In observance of Martin Luther King Day, host Laura Stanley talks with Audrey Rowe, administrator of Food and Nutrition Services (FNS) for the USDA, a role that includes leading “FNS efforts to end hunger and obesity” through the school meals program and 14 other programs including the supplemental nutrition program for women, infants and children (WIC). Over the years, Audrey Rowe has been a champion of HSC’s efforts and has made time to meet with parents and students involved in HSC’s on-the-ground work in Chicago.
Laura opens the program noting that this day “really speaks to the heart and soul of all the content you hear on Inside School Food.” The subsequent conversation lives up to the breadth of that promise, covering topics that range from the history of school food to community eligibility and the latest efforts to bring chefs’ culinary expertise into school meal planning and preparation.
While the topics of school food and social justice can be broad, Stanley and Rowe ground it from the beginning in a clear focus on child hunger, health and opportunity. The school meal program’s roots go back to Depression-era efforts to feed millions of hungry schoolchildren. Today, more than 21 million students take part in the program. A recent report from the Southern Education Foundation shows that 51 percent of the nation’s students now qualify for free or reduced-price school meals.
“We’re still addressing the same need,” Rowe explains. “We’re addressing the needs of children who are in lower socioeconomic families, families who do not have the resources to provide a meal, what’s more a healthy meal, for their child. We still have children who are going to bed at night, on a weekend certainly, not sure what meals they are going to be able to have during the weekend.”
After a long weekend such as the weekend attached to Martin Luther King Day, she says, she sees young children arrive to school early for breakfast.

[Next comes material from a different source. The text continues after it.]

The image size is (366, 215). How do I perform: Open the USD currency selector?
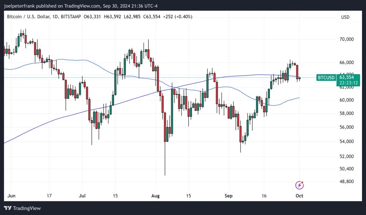point(345,17)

When the conversation moves to school breakfast, Rowe cites the Chicago Public Schools decision to roll out breakfast in the classroom across the district despite early objections from parents who didn’t perceive the need in their communities. Parents in HSC’s Parents United for Healthy Schools program advocated strongly for this effort and supported its implementation at the school level. Today, it’s a success across the city.
One of the reasons for its success, Rowe explains, is that educators very quickly observe the benefits for learning. Students who have access to healthy food are better prepared to learn. It’s something we focus on in our work in Chicago, in our work to address the achievement gap through the National Collaborative on Health and Education, in our advocacy for a health-promoting national school meals program and many other efforts. When students have a healthy meal, they are better prepared to face the school day. When that meal comes along with lessons to support lifetime healthy habits, they are also better prepared for success outside of the classroom.

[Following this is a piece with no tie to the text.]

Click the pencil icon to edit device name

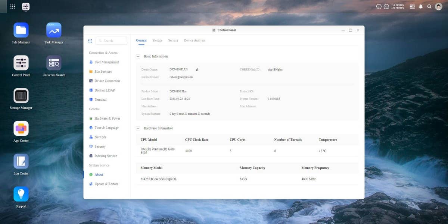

It’s a conversation we expect to hear more about in the year ahead, as the debate around reauthorization of the Child Nutrition Act begins to heat up. Rowe emphasizes the solvable nature of the challenges involved in providing nutritious and appealing school food, and expresses her hope that we as a nation will commit to finding solutions rather than abandoning the school lunch program’s promise that all children have access to healthy food at school.
“Every child should have access to food that is good, that tastes good and is healthy for them. I think that’s a right and a responsibility of the nation,” she says. “Food justice means that every child can have access to food that is healthy, nourishing and nutritious.”